The Jewish High Holy Days will begin Sept. 18 with people leaning heavily on synagogues for help. Rabbis are telling the worst-off members they can stop paying dues until their finances improve, even though the synagogues themselves are hurting. Congregations have stepped in to offer aid that ranges from counseling to money for medicine. Fund-raising appeals during the holidays will focus on keeping the service programs and the synagogues afloat.
The Merrick congregation created a fund that covers struggling members’ bills, and drafted volunteers who advise the jobless on resumes and interviewing. A social worker provides free counseling.

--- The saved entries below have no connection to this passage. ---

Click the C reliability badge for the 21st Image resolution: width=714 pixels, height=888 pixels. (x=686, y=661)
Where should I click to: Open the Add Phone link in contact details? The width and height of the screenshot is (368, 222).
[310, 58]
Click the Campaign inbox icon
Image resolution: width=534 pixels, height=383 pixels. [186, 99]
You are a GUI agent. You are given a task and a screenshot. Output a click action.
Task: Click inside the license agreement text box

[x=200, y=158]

Temple Israel in West Bloomfield, Mich., formed a job network and a support group for teens stressed by their parents’ financial plight. Many in the congregation of about 3,300 families worked for automakers or had jobs linked to the industry.

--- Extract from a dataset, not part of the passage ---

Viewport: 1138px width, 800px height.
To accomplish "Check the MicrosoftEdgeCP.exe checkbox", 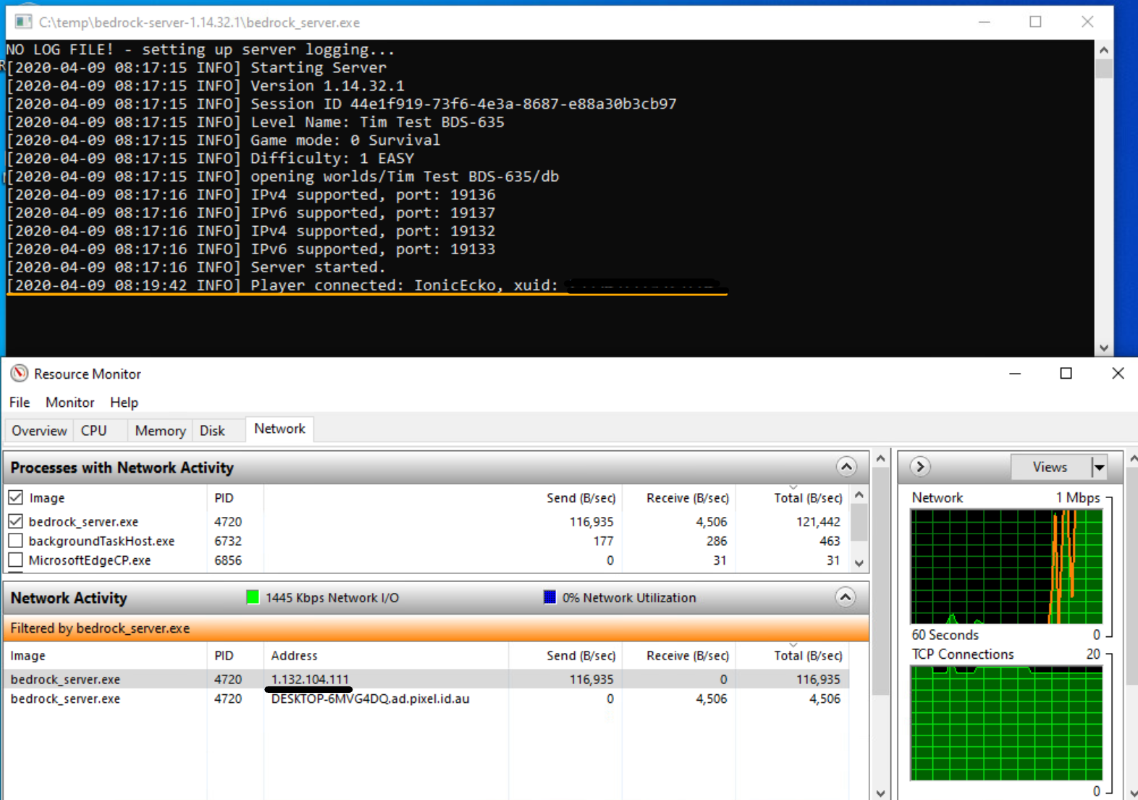I will 16,560.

The increased need comes at a time when many synagogues have their own money woes.
Investment income and donations are down and Jewish philanthropies are making fewer grants. Some foundations were wrecked by the Ponzi scheme of Bernard Madoff, although the scandal has had little direct impact on synagogue life so far. Overall, US Jewish organizations are estimated to have lost 25 percent of their wealth in the downturn, according to Steven Bayme, a specialist in contemporary Jewish life at the American Jewish Committee in New York.

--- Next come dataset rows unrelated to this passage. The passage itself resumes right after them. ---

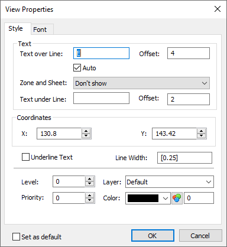Enable the Underline Text checkbox
The image size is (227, 247).
coord(25,157)
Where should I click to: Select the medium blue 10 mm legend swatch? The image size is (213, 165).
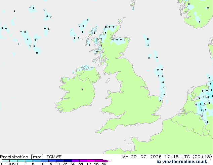(x=45, y=161)
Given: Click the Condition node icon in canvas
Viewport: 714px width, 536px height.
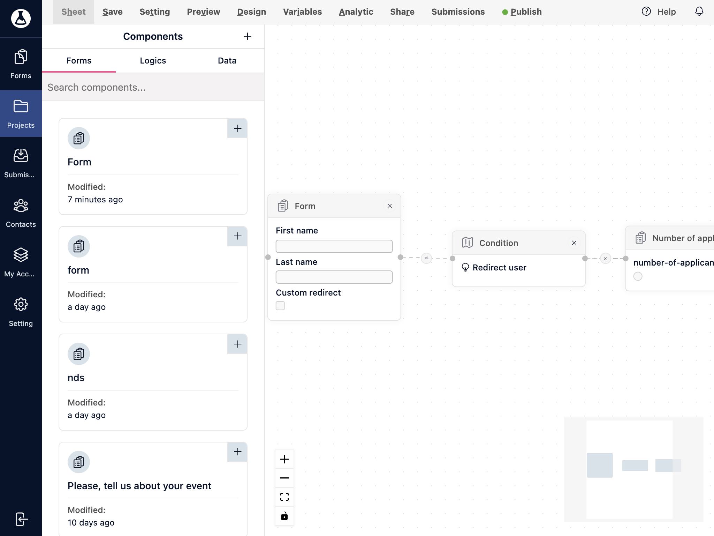Looking at the screenshot, I should [468, 243].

Still, the most significant losses for congregations come from members who are unable to pay dues, which can run into thousands of dollars per family. (Synagogues charge a fee that covers much of a congregation’s budget.)
Rabbi Brian Zimmerman of the Union for Reform Judaism, who works with synagogues in the South and Southwest, said clergy in the worst-off states report up to one-quarter of their congregants can’t pay full dues.
Dues are an especially sensitive issue around Rosh Hashana, the Jewish New Year, and Yom Kippur, the Day of Atonement, when congregants are often required to be paid up to get seats in packed sanctuaries. Nonmembers who wish to attend holiday services usually must buy tickets, which can range from $200 to $650 for the 10 days.
Rabbis say they are making concessions so no struggling member is turned away.
Those adjustments, along with the other drops in income, have left synagogues with painful spending decisions of their own. They have frozen or reduced salaries, put off repairs on their buildings, cut jobs, and eliminated programs.
The High Holy Days are usually a period when synagogues can make up for shortfalls. Many fund-raise on Yom Kippur, when Jews recite the Yizkor memorial prayer, in which they pledge charity in the name of the deceased.